C’est un objectif très important, car la volonté de culture de chacun est plus facile quand elle s’exerce dans un contexte où les besoins minimaux sont satisfaits. Il faut donc donner le goût de la culture, comme on donne le goût de la lecture ou de l’observation. Pour cela, la culture doit aussi se déplacer, aller à la rencontre. C’est pourquoi l’itinérance des spectacles, quels qu’ils soient, devra recevoir une aide plus importante. Zones rurales et zones urbaines en déficit de culture sont concernées, et l’on peut y parvenir aussi en ouvrant les centres culturels. Nous proposons ainsi de créer un « Orchestre symphonique des jeunes d’Ile-de-France » sur le modèle de l’Orchestre Simon Bolivar pour que tout les jeunes qui veulent jouer de la musique, notamment dans les quartiers les plus défavorisées, puissent le faire.

  1. 8. Pourriez-vous nous donner trois mots-clefs (ou noms) qui vous viennent à l’esprit quand on évoque les arts de la rue ? Pourquoi ?

Populaires, légers parce que mobiles, suggestifs et inventifs. C’est une forme de culture simple, proche des gens, qui part d’eux ; elle permet la créativité en renouvelant les formes d’expression. Elle est donc indispensable puisqu’elle est une traduction directe de la vie en évolution. Et elle peut préparer aussi un art majeur de demain en se développant et en gagnant en maturité. Liszt s’est inspiré des danses populaires hongroises pour écrire plusieurs de ses œuvres. Qui peut dire si un art de la rue d’aujourd’hui ne deviendra pas une source d’inspiration pour de grands artistes demain ?

  1. 9. Que pensez-vous des dispositifs qui existent déjà pour le spectacle vivant au sein du Conseil régional ? Lesquels souhaiteriez-vous développer, créer ou supprimer ?
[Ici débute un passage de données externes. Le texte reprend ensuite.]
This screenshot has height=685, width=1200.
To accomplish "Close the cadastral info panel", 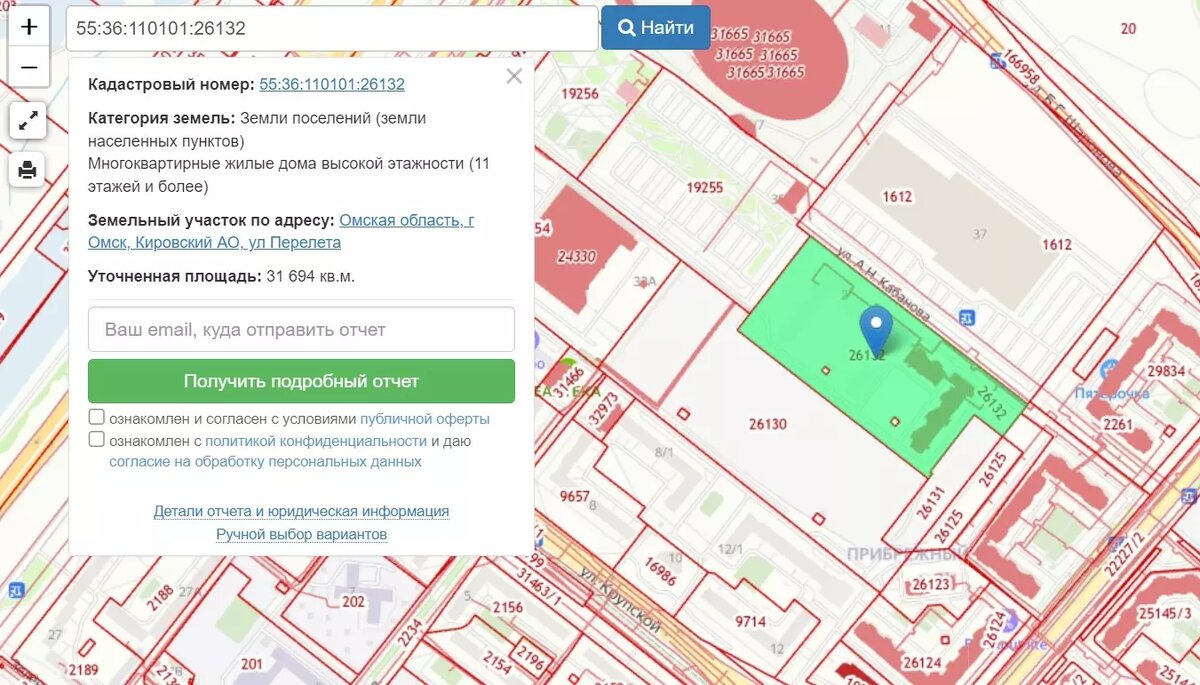I will pyautogui.click(x=513, y=76).
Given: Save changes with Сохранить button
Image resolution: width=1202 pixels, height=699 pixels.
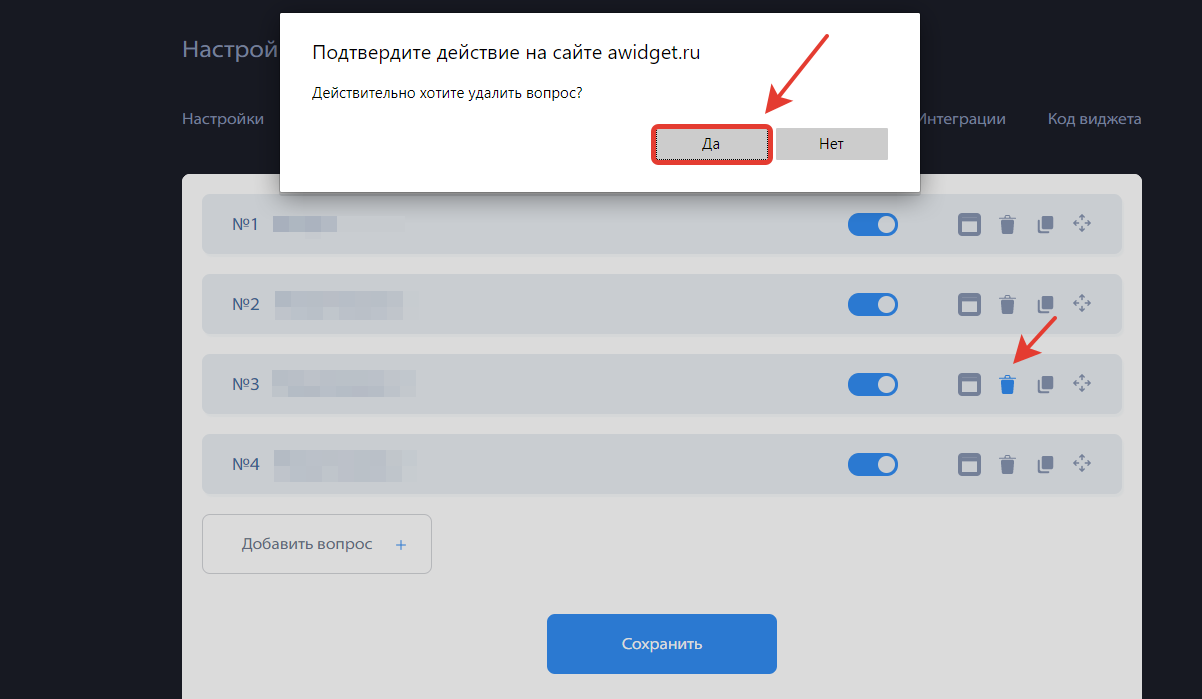Looking at the screenshot, I should 662,644.
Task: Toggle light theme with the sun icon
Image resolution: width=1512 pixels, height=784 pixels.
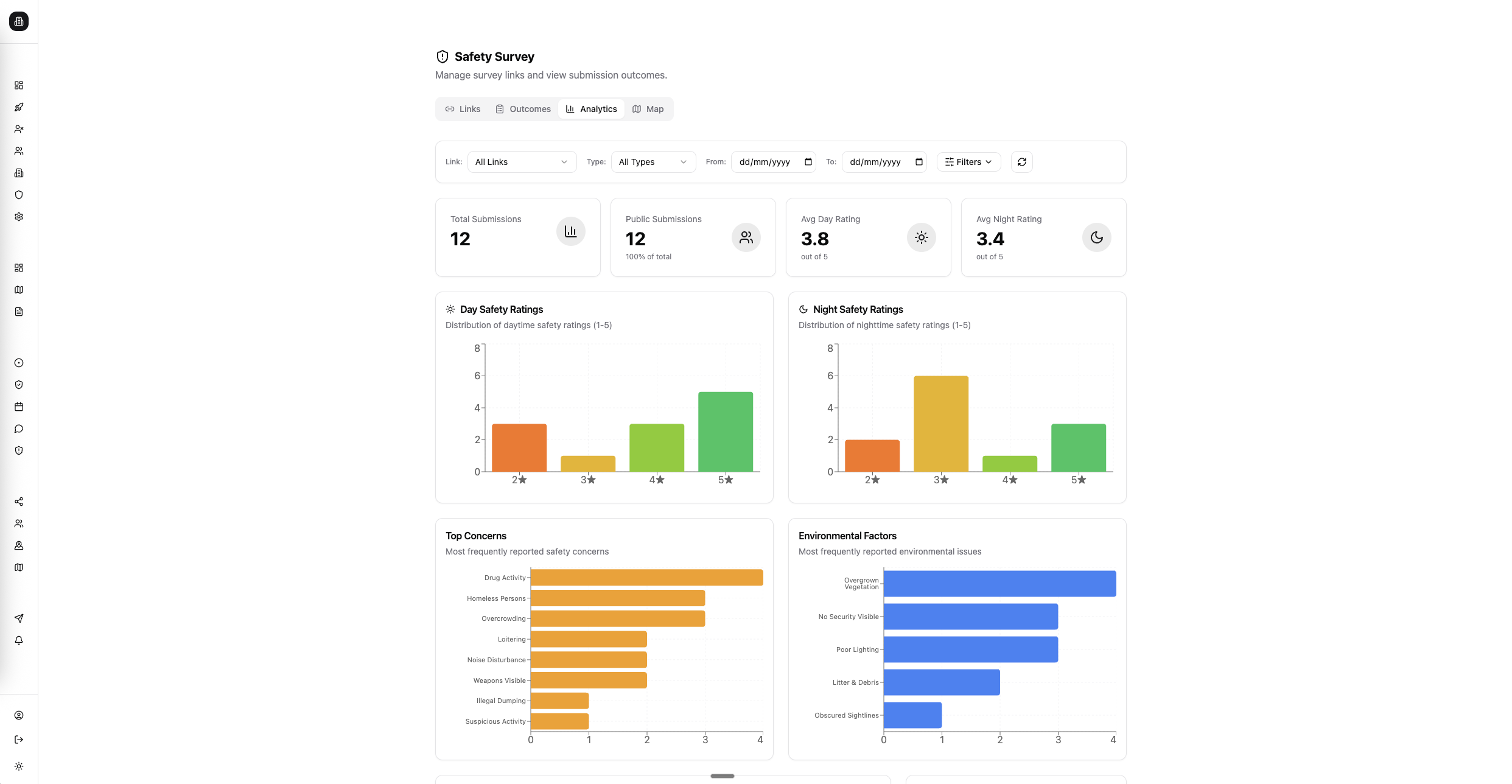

Notre proposition est essentiellement soutenir la diffusion dans les zones qui souffrent d’un déficit d’offre de culture. Nous pensons que la dynamique générale de notre société actuelle est trop basée sur des raisons économiques, et que cela conduit à la concentration sans fin des pouvoirs, de l’économie et des médias dans un petit nombre de territoires. Notre région est la première en Europe, mesurée par le PIB, mais elle n’est que la 15è sur 22 si on se base sur un indice de qualité de la vie. Il faut sortir de ce cercle vicieux qui nous asservit. C’est le rôle du politique d’ouvrir la discussion et de proposer un autre avenir. Nous voulons pour l’Ile-de-France des « bassins de vie », accessibles à moins de trente minutes pour chacun, dans lesquels on trouve tout ce qui fait une vie normale : emploi, habitat, services publics et privés et culture.

  1. 10. Comment envisagez-vous la concertation avec les professionnels pour définir et/ou mettre en place votre politique culturelle ?

Très simplement, la politique culturelle c’est le lieu où se rejoignent deux sortes des responsabilités : celle de créer et de diffuser, et celle de soutenir en fonction des ressources disponibles. C’est donc un lieu de compromis, de priorité et de recherche de consensus autant que cela est possible.

Pour y parvenir, un lien clair doit unir les élus et les artistes, qui préserve bien les fonctions respectives. C’est ainsi que nous définirons notre politique culturelle, dont nous avons donné ici un aperçu.